A Guard of Honour will be formed of the Queen’s Company First Battalion Grenadier Guards, who will give a Royal Salute, and the US National Anthem will be played.
Mr Biden will then accompany the Officer Commanding the Guard of Honour, Major James Taylor, and Major General Christopher Ghika, to inspect the Guard of Honour.
The President will then return to the dais to watch the military march past alongside The Queen and his wife. The Bidens will then join the Queen for tea in the castle.
US President Joe Biden and First Lady Jill Biden arrive on Air Force One at RAF Mildenhall in Suffolk yesterday ahead of the G7 summit in Cornwall
The Queen, pictured in the gardens of Windsor Castle on June 2, where she will host the Bidens
The Queen has received four other presidents and their wives at Windsor Castle in recent times – Donald and Melania Trump in 2018; Barack and Michelle Obama in 2016; George W and Laura Bush in 2008; and Ronald and Nancy Reagan in 1982.

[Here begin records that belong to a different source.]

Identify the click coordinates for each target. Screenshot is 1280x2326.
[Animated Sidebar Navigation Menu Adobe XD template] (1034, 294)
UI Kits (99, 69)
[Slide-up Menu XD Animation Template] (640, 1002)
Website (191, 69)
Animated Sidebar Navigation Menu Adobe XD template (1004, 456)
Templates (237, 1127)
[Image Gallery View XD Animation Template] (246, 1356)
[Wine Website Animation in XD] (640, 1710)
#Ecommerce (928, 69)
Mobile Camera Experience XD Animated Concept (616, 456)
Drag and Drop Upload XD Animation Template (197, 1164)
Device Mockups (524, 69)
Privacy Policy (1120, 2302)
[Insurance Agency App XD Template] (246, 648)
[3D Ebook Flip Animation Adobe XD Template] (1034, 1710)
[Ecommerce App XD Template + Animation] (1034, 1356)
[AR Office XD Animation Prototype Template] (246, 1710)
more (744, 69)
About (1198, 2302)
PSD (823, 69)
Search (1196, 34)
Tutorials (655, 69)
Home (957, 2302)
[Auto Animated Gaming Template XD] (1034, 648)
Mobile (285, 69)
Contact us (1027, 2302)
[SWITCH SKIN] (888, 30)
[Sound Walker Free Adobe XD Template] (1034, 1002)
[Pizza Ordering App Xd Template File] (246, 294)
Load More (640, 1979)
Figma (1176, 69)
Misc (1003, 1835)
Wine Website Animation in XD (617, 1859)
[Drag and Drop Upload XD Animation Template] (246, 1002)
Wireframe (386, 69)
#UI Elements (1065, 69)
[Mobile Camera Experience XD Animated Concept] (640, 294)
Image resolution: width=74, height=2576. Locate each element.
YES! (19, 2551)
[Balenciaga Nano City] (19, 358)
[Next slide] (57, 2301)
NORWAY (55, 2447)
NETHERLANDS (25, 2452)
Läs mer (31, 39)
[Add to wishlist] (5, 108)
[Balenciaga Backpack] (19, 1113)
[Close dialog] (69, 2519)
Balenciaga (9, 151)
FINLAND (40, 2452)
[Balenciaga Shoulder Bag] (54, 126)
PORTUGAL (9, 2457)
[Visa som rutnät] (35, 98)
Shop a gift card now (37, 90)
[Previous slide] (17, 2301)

The monarch has met 12 out of 14 serving US presidents so far during her reign, with President Lyndon B Johnson being the only exception. Mr Biden will be the 13th.

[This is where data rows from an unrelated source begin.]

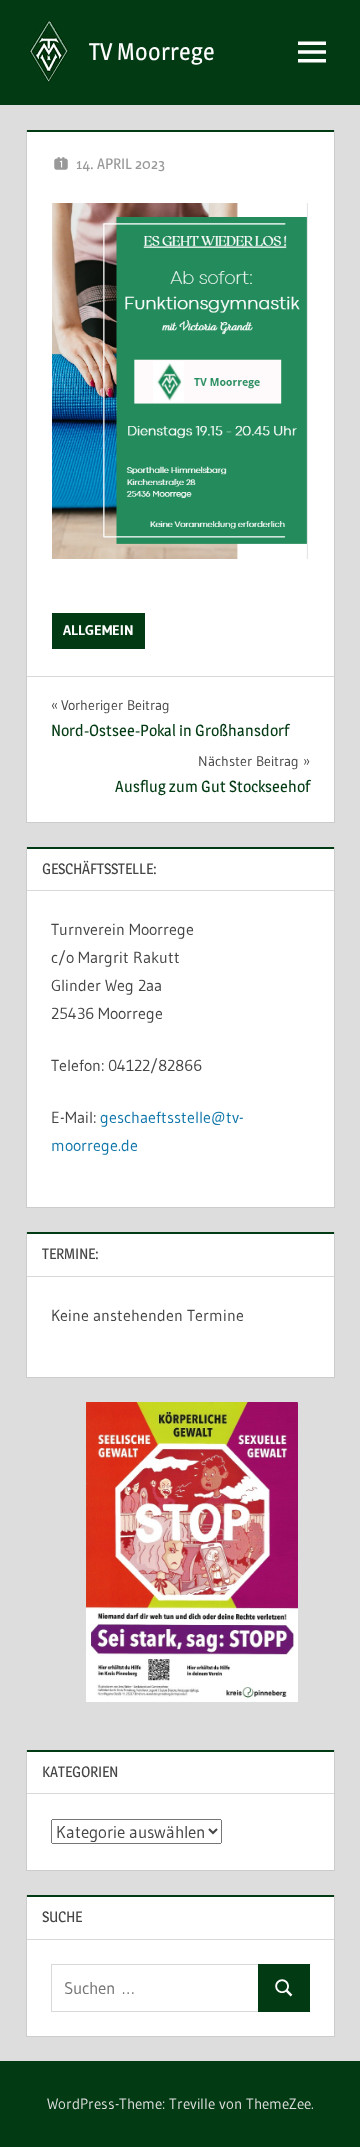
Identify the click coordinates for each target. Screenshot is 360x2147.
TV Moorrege (152, 51)
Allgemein (98, 630)
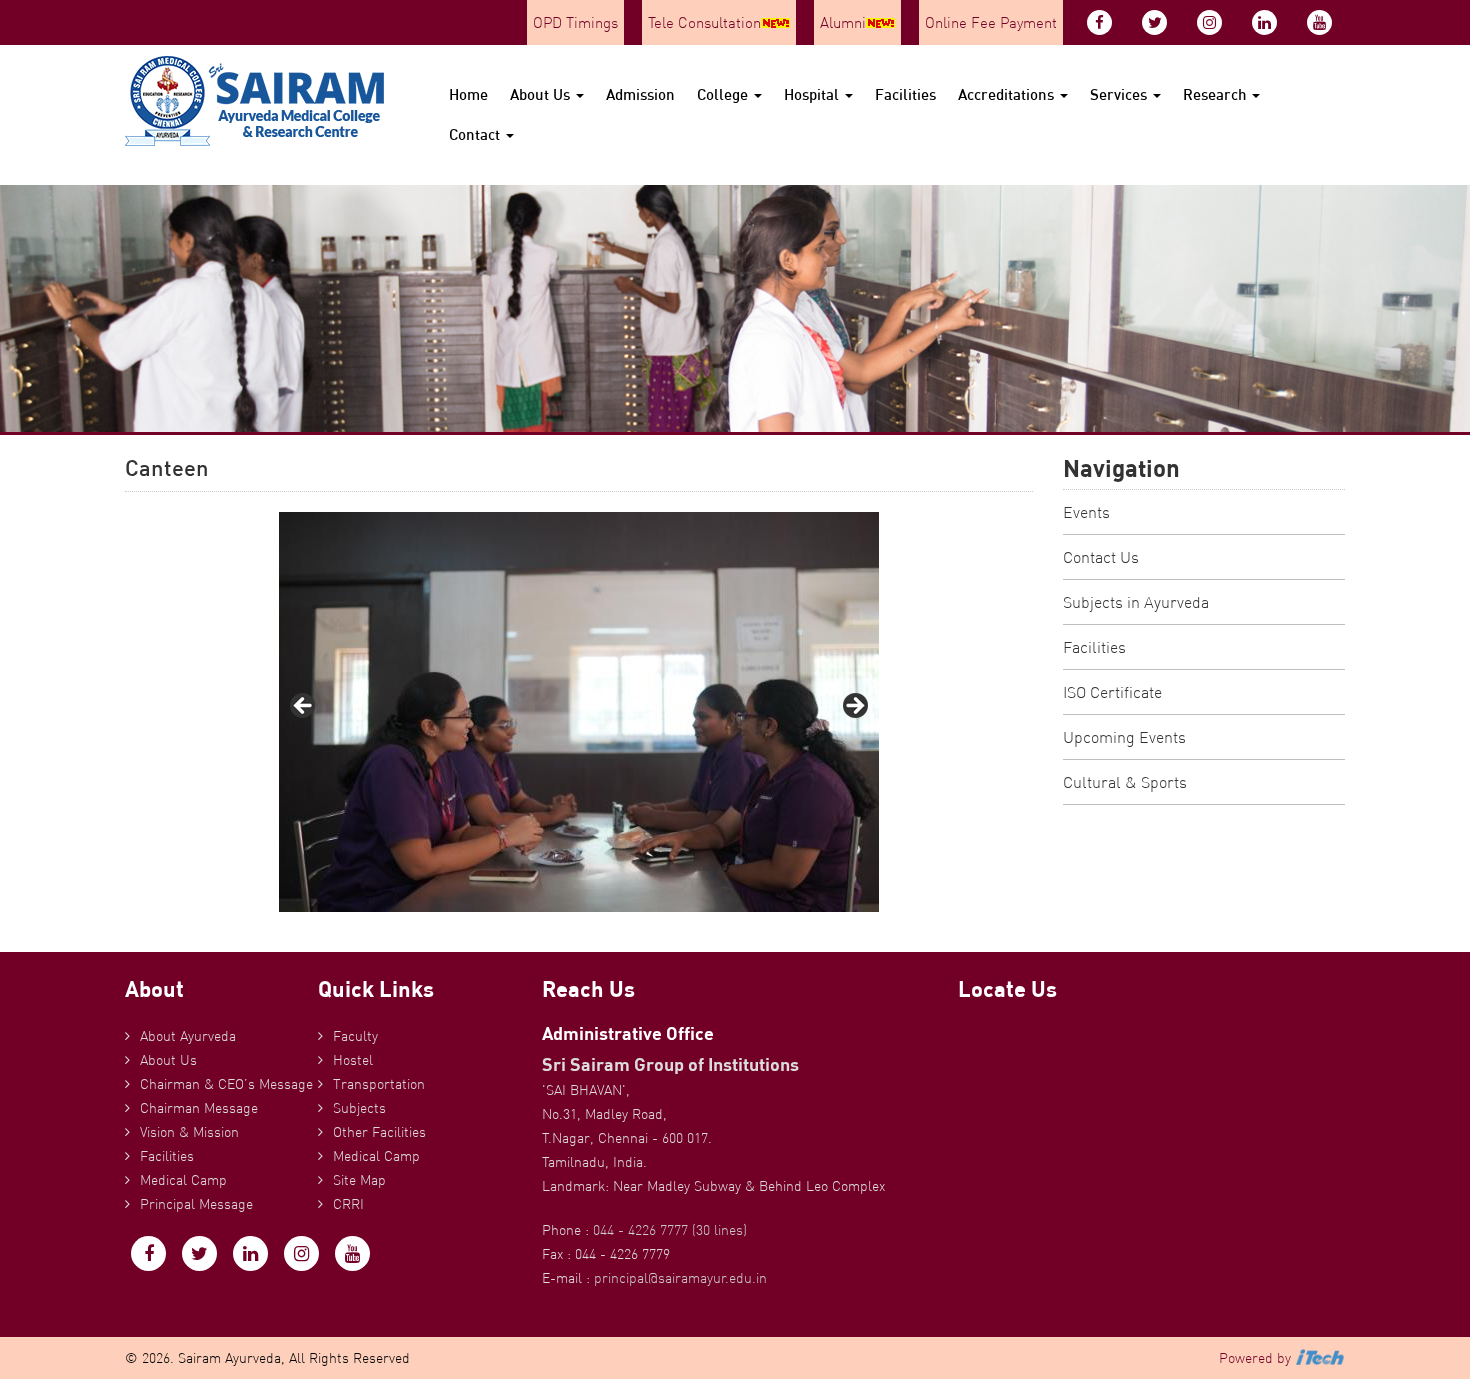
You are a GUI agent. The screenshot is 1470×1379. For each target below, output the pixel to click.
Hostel (353, 1060)
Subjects (359, 1108)
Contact (476, 134)
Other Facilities (379, 1132)
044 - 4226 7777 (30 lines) (670, 1230)
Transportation (379, 1084)
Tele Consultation (704, 22)
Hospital (813, 94)
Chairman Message (199, 1108)
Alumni (843, 22)
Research (1216, 94)
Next (854, 707)
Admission (640, 94)
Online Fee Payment (991, 22)
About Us (542, 94)
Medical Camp (183, 1180)
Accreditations (1008, 94)
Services (1120, 94)
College (724, 94)
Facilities (905, 94)
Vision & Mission (189, 1132)
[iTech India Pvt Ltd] (1320, 1358)
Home (468, 94)
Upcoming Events (1124, 737)
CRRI (348, 1204)
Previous (304, 707)
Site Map (359, 1180)
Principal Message (196, 1204)
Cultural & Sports (1125, 782)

Which presidents has the Queen previously met at Windsor?
2018: Donald and Melania Trump
2016: Barack and Michelle Obama
2008: George W and Laura Bush
1982: Ronald and Nancy Reagan
The Grenadier Guards, who will form the Guard of Honour at the castle this weekend, are one of the British Army’s longest-serving units.

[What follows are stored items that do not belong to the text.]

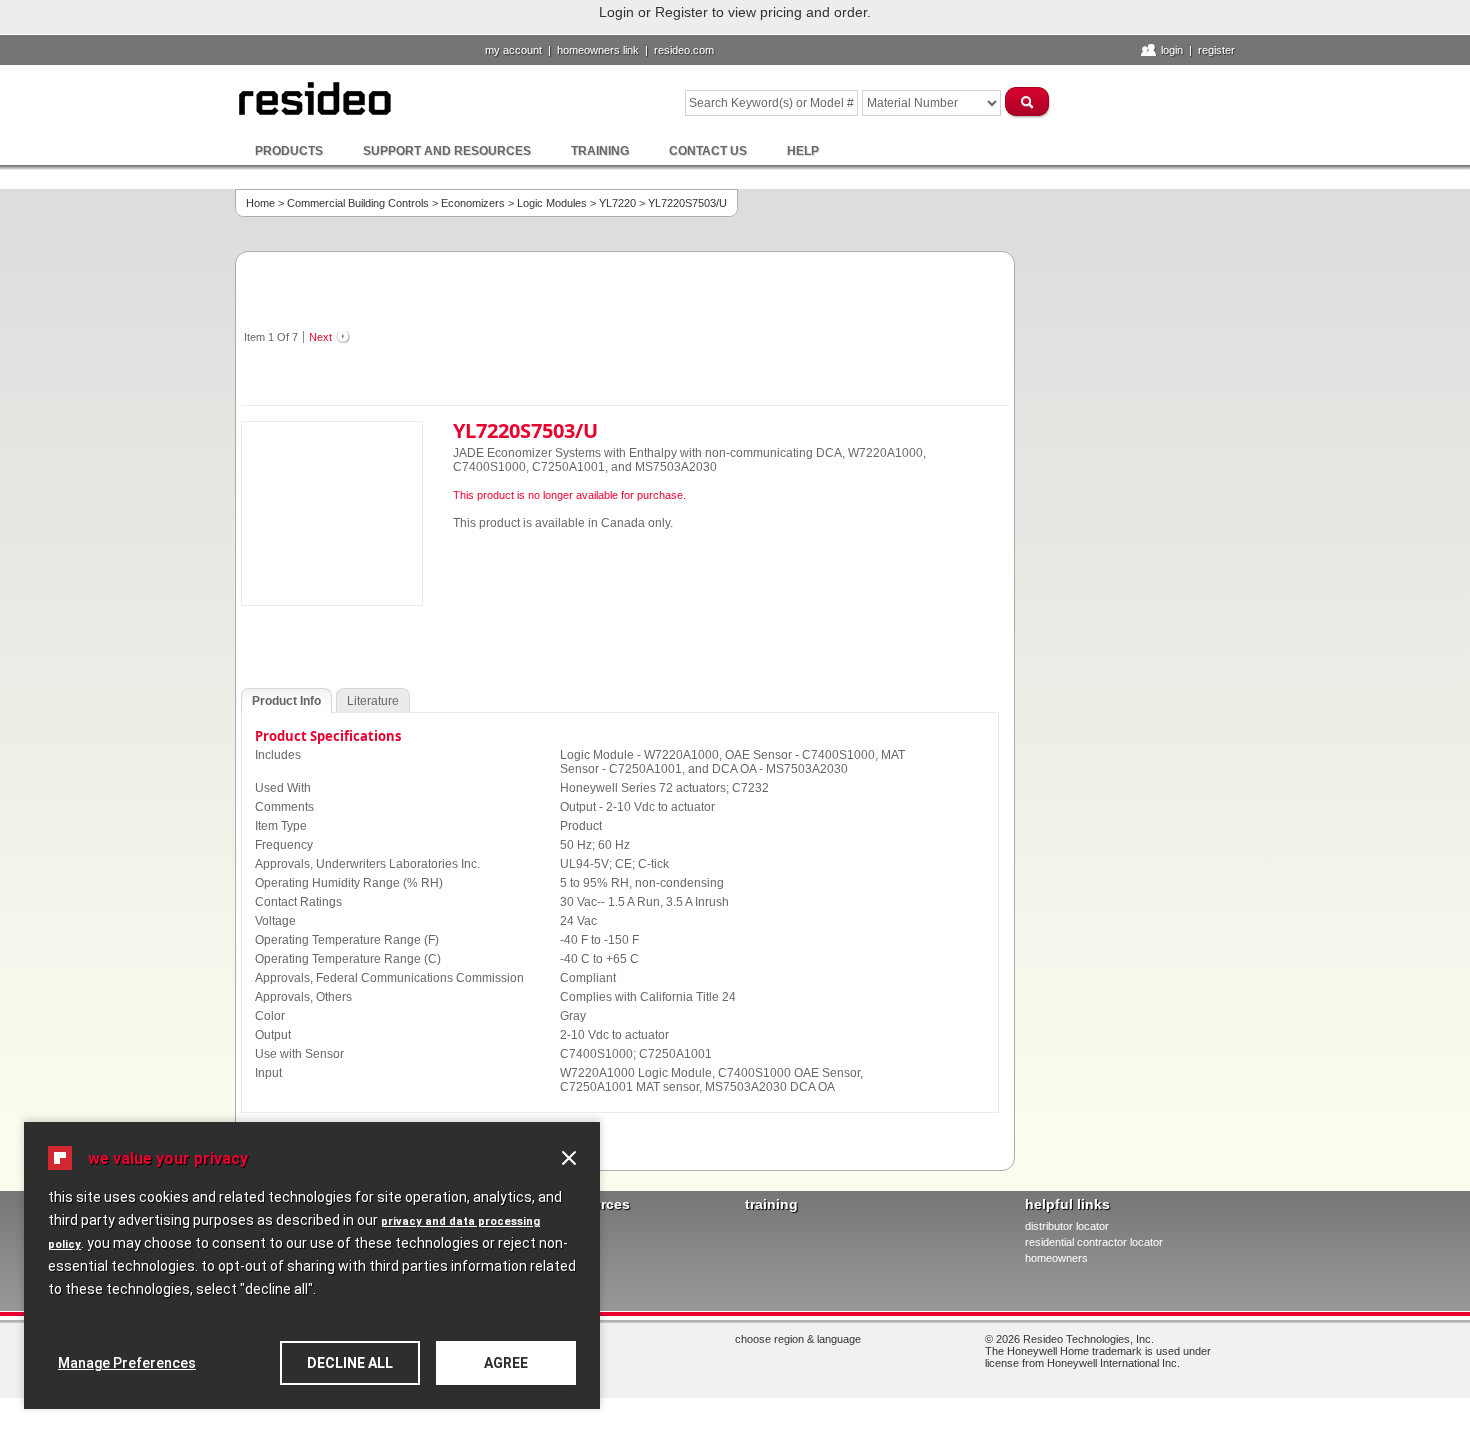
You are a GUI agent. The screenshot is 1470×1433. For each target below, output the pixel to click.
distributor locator (1067, 1226)
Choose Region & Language (798, 1339)
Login (1172, 50)
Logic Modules (552, 203)
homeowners (1056, 1258)
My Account (513, 50)
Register (1216, 50)
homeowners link (598, 50)
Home (260, 203)
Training (600, 151)
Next (320, 337)
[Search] (1028, 101)
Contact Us (708, 151)
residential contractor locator (1094, 1242)
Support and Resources (447, 151)
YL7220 (617, 203)
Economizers (473, 203)
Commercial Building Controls (358, 203)
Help (803, 151)
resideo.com (684, 50)
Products (289, 151)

As well as operational duties, the Grenadier Guards also have a ceremonial role guarding the Royal Residences, including Windsor Castle and Buckingham Palace.
Today, Mr Biden and Prime Minister Boris Johnson are expected to pledge to restore transatlantic travel in the wake of the Covid pandemic.
The President will meet the Prime Minister in Cornwall this afternoon before the start of the G7 summit for their first ever face-to-face talks.
The two leaders are expected to agree an updated version of the Atlantic Charter, a 1941 deal between Winston Churchill and Franklin D Roosevelt which is credited with laying the foundations for the post-war world order.
Mr Biden touched down in Britain yesterday for his first overseas trip since his inauguration.
The Queen with Donald Trump and his wife Melania at Windsor Castle in July 2018, as they walk from the Quadrangle after inspecting the Guard of Honour during the president’s visit
The Queen and the Duke of Edinburgh stand with then-president Barack Obama and first lady Michelle Obama in the Oak Room at Windsor Castle ahead of a private lunch on April 22, 2016
The summit, which begins tomorrow, will see the leaders of the world’s richest democracies discuss the response to Covid. They will also attempt to form a united front to tackle challenges posed by China and Russia.
In addition to these issues, Downing Street last night said the PM hoped to finalise a new ‘travel taskforce’ aimed at restoring UK-US travel ‘as soon as possible’.
The President, who once described Mr Johnson as a ‘physical and emotional clone’ of Donald Trump, this week said he would restate his commitment to his country’s ‘special relationship’ with Britain.
No 10 has confirmed the PM prefers not to use the phrase, following reports that he believes it makes the UK appear ‘needy and weak’.
Queen Elizabeth II smiles as the Duke of Edinburgh points to the ceiling, with then-president George W Bush and his wife Laura at St George’s Hall in Windsor Castle on June 15, 2008
The Queen and Prince Philip host then-president Ronald Reagan and his wife Nancy Reagan at Windsor Castle for a State Banquet on June 7, 1982
Mr Biden last night avoided using the phrase, describing the bond between Britain and the US as the ‘strongest military and political alliance in the history of the world’.
He added: ‘Now we need to modernise our alliance… to keep us secure against every threat we’ve faced over the last decade, and the new challenges we are about to face as well.’
Today’s meeting is expected to last for at least two hours. The wide-ranging talks are due to cover the prospects of a post-Brexit trade deal, which has slipped down the White House priority list since Mr Trump’s departure.
The leaders are also set to discuss a technology agreement, aimed at lowering the barriers British firms face when trying to work with their US counterparts.